_Extrait fourni:_
>>>>>
CCXIII. Burchardus coupable des crimes qu’il impute faussement à A. B. de détruire l’Écriture, mépriser les mérites de Jésus Christ, et blasphémer.
Par où un chacun peut voir que j’ai beaucoup plus de droit de dire que ce Burchardus détruit la Sainte Écriture, et qu’il méprise les mérites et le sang de Jésus Christ, et qu’il blasphème contre Dieu ; que lui n’a de raison de dire cela de moi, comme il dit mensongèrement. Car je le défie de prouver aucune chose dans tous mes écrits, qui contredise à l’Écriture sainte, ou à l’honneur de Dieu et aux mérites de Jésus Christ. Je ne peux empêcher que sa malice ou son ignorance ne dise, comme il fait par son Livre, qu’il y a des hérésies et des blasphèmes contre Dieu, et des choses contraires à l’Écriture Sainte, en mes écrits. Mais il en faut venir aux preuves ; ou du moins fonder son dire sur un bon raisonnement, sans crier comme font les fous en donnant des injures à ceux qui ne font point toutes leurs volontés. Pour moi je prouve mon dire par la Sainte Écriture et par bonnes raisons, en disant : qu’il faut de nécessité imiter Jésus Christ, bien vivre, et garder les commandements pour être sauvé. Car toute l’Écriture, tant le Vieux que le Nouveau Testament, est remplie de promesses de bénédictions de Dieu pour ceux qui feront bien ; et de toutes sortes de malédictions pour ceux qui feront mal : comme la raison même dicte qu’on aura bien en bien faisant, et mal en mal faisant.
CCXIV. Burchardus Sauveur des méchants par Foi imaginaire.
Mais ce Burchardus sauve les méchants aussi bien que les bons par les mérites de Jésus Christ ; afin de flatter les hommes, et les faire continuer dans leurs péchés : et cela sans aucun fondement de l’Écriture, ni fondé même sur une raison naturelle ; sinon sur une sotte imagination de quelque pointilleux esprit, ou quelque adhérant du Diable qui, voulant gagner des âmes à son Maître, en flattant les hommes en leurs péchés, a trouvé cette subtile invention que les hommes seront bien sauvés en continuant en leurs péchés, moyennant de s’imaginer que Jésus Christ a tout satisfait pour eux. Et ont appelé cette tromperie du nom de Foi en Jésus Christ ; en leur disant qu’ils seront sauvés, moyennant d’avoir la Foi en Jésus Christ : ce qui est très véritable, s’ils expliquaient ce que c’est d’avoir la Foi en Jésus Christ. Mais ils laissent le sens de ces paroles ; et font entendre faussement que c’est avoir la Foi en Jésus Christ en s’imaginant qu’il a tout satisfait pour les hommes. Ce qui n’est qu’une Foi spéculative, laquelle ne peut sauver. Car la vraie Foi en Jésus Christ opère les œuvres de la Foi : vu que Jésus Christ même dit : 427 Qui croit en moi fait les œuvres que je fais. Pendant qu’on voit que ceux qui s’appliquent les Mérites de Jésus Christ font leurs œuvres toutes contraires à celles que Jésus Christ a faites. En sorte qu’ils ne vivent point de Foi 428, mais d’une croyance trompeuse, qui les séduit et les fera périr éternellement : puisque l’Apôtre dit 429 qu’il n’y aura plus d’offrande ni de sacrifice pour ceux qui volontairement demeurent en péché après avoir connu la Vérité. Et que Jésus Christ dit aussi 430 qu’il ne se faut point laisser tromper, que les Paillards et les Ivrognes n’entreront point au Royaume des Cieux. Et qu’on voit ici presque toutes les personnes entachées de ces vices, auxquelles on enseigne cependant qu’elles seront sauvées par les Mérites de Jésus Christ. Ce que j’ai plus d’occasion d’appeler du nom d’hérésie que ce Burchardus n’a de raison d’appeler ma Doctrine du nom d’hérésie : vu qu’icelle ne peut errer, en étant conforme à la Doctrine de Jésus Christ et de ses Apôtres, laquelle ils ont eux-mêmes pratiquée : comme j’exhorte aussi les hommes de maintenant à cette pratique.
<<<<<
_Problème à résoudre:_ Poursuivez l'extrait sur Burchardus et la foi en Jésus Christ à partir de sa dernière phrase, dans le même style.

_Données fournies:_
>>>>>
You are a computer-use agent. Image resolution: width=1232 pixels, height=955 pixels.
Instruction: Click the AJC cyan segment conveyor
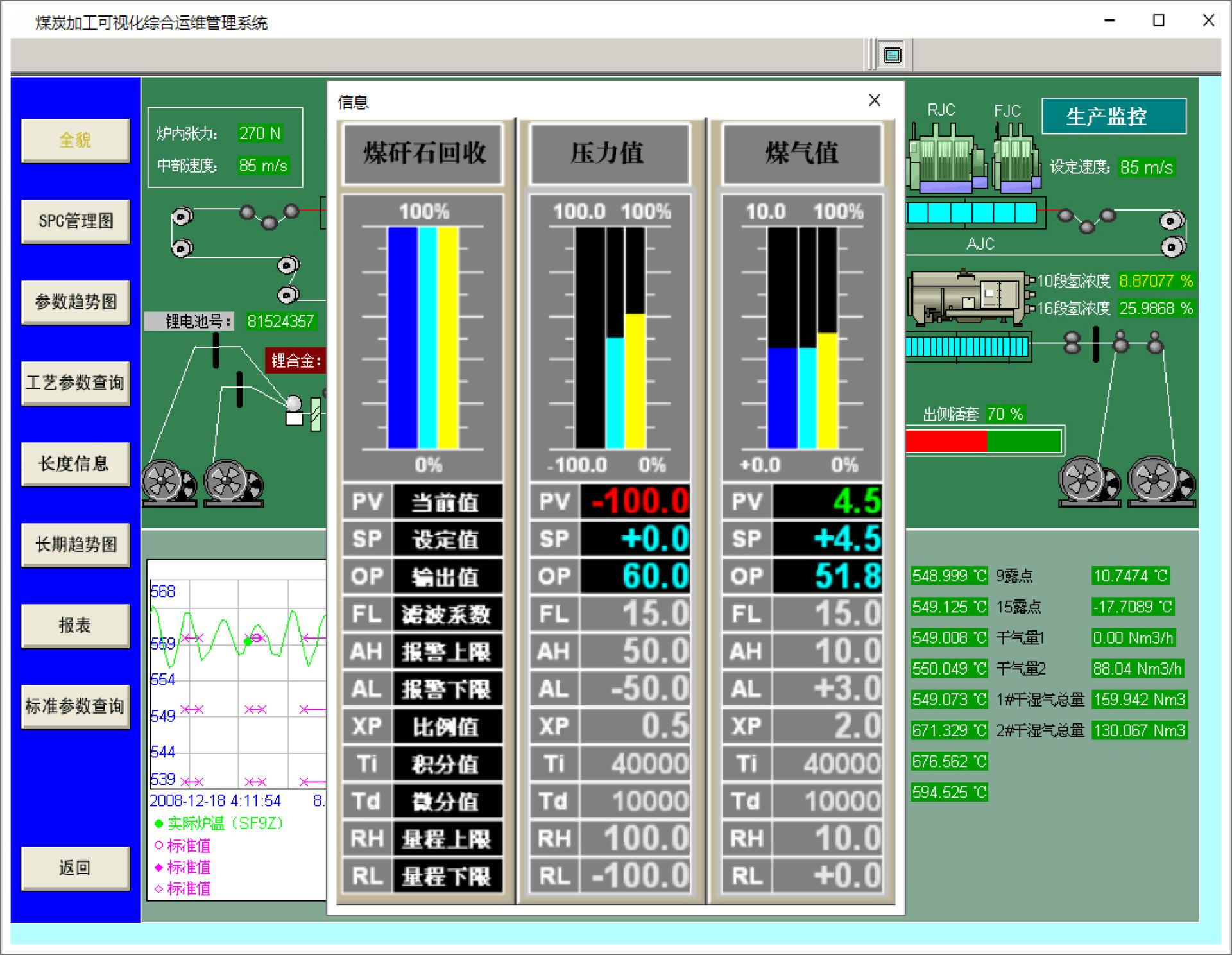971,213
<<<<<
_Réponse proposée:_
CCXV. Burchardus Protecteur des transgressions de la Loi de Jésus Christ, et ennemi de ce qui tend à son observation.
Car ce n’est rien de se glorifier en la Loi Évangélique 431 vu qu’on déshonore Dieu, par la transgression d’icelle Loi. Pendant que ce Burchardus ne se contente point de transgresser cette Loi Évangélique, et d’avouer que les autres en fassent de même : mais il me blâme aussi comme si je déshonorais Jésus Christ, et si je méprisais ses mérites, lorsque j’enseigne cette pratique. Pendant que la vérité est que ma foi et ma croyance en Jésus Christ est si grande, que je ne crois point qu’une seule âme puisse être sauvée, sinon par Jésus Christ ; et que lui seul est la Porte de salut ; et que même personne n’a jamais été sauvé que par Jésus Christ avant qu’icelui eut été revêtu de notre mortalité : vu que lui est le seul Fils de Dieu à qui il s’est communiqué et a fait voir ses saintes volontés, lesquelles les hommes doivent observer pour être sauvés.
CCXVI. Qu’il y a une nécessité indispensable d’observer les Lois de Dieu.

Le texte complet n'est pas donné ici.